Task to complete: The answer is to be an exact copy of the lines below running from the line with "Corporate reporting (77, 1175)" down to the line with "Quick exit banner (66, 1831)", both ends included, and nothing more.

Stored items:

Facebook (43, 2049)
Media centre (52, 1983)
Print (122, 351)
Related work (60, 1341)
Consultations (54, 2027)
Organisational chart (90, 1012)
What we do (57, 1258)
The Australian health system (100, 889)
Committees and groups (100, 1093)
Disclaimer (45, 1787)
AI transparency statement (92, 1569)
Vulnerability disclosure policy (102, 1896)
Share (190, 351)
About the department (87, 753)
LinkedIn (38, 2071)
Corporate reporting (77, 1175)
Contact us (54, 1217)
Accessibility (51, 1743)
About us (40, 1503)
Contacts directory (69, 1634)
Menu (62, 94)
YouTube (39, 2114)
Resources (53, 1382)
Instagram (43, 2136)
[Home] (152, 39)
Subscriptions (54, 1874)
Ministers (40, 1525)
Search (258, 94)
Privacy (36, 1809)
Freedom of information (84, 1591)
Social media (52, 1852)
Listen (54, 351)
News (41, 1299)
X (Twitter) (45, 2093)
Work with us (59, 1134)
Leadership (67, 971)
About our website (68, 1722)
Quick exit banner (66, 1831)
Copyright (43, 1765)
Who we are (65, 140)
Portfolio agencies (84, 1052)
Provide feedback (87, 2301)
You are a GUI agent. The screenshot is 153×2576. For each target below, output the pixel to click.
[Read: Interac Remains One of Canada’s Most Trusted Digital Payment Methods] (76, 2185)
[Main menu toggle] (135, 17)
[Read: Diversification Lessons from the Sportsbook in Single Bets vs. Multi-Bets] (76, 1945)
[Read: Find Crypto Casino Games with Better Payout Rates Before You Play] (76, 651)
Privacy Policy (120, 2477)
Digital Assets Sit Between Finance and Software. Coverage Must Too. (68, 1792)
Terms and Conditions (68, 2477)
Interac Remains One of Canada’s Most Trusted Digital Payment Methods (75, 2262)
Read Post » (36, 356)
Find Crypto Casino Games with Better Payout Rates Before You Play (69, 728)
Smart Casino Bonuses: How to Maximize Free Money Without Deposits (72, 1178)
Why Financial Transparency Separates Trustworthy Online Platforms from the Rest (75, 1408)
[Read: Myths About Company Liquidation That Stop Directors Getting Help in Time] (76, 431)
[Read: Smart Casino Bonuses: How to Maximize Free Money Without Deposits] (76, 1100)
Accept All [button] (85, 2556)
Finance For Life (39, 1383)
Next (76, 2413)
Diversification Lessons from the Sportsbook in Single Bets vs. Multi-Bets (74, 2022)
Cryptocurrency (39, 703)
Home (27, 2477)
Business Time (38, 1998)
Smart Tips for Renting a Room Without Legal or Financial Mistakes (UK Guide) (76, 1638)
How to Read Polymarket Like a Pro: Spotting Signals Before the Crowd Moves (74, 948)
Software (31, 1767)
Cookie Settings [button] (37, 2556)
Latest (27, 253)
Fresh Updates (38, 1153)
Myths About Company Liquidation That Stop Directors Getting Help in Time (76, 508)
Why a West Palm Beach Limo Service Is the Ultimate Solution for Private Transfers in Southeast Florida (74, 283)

Solution to the exercise:
Corporate reporting (77, 1175)
Contact us (54, 1217)
Accessibility (51, 1743)
About us (40, 1503)
Contacts directory (69, 1634)
Menu (62, 94)
YouTube (39, 2114)
Resources (53, 1382)
Instagram (43, 2136)
[Home] (152, 39)
Subscriptions (54, 1874)
Ministers (40, 1525)
Search (258, 94)
Privacy (36, 1809)
Freedom of information (84, 1591)
Social media (52, 1852)
Listen (54, 351)
News (41, 1299)
X (Twitter) (45, 2093)
Work with us (59, 1134)
Leadership (67, 971)
About our website (68, 1722)
Quick exit banner (66, 1831)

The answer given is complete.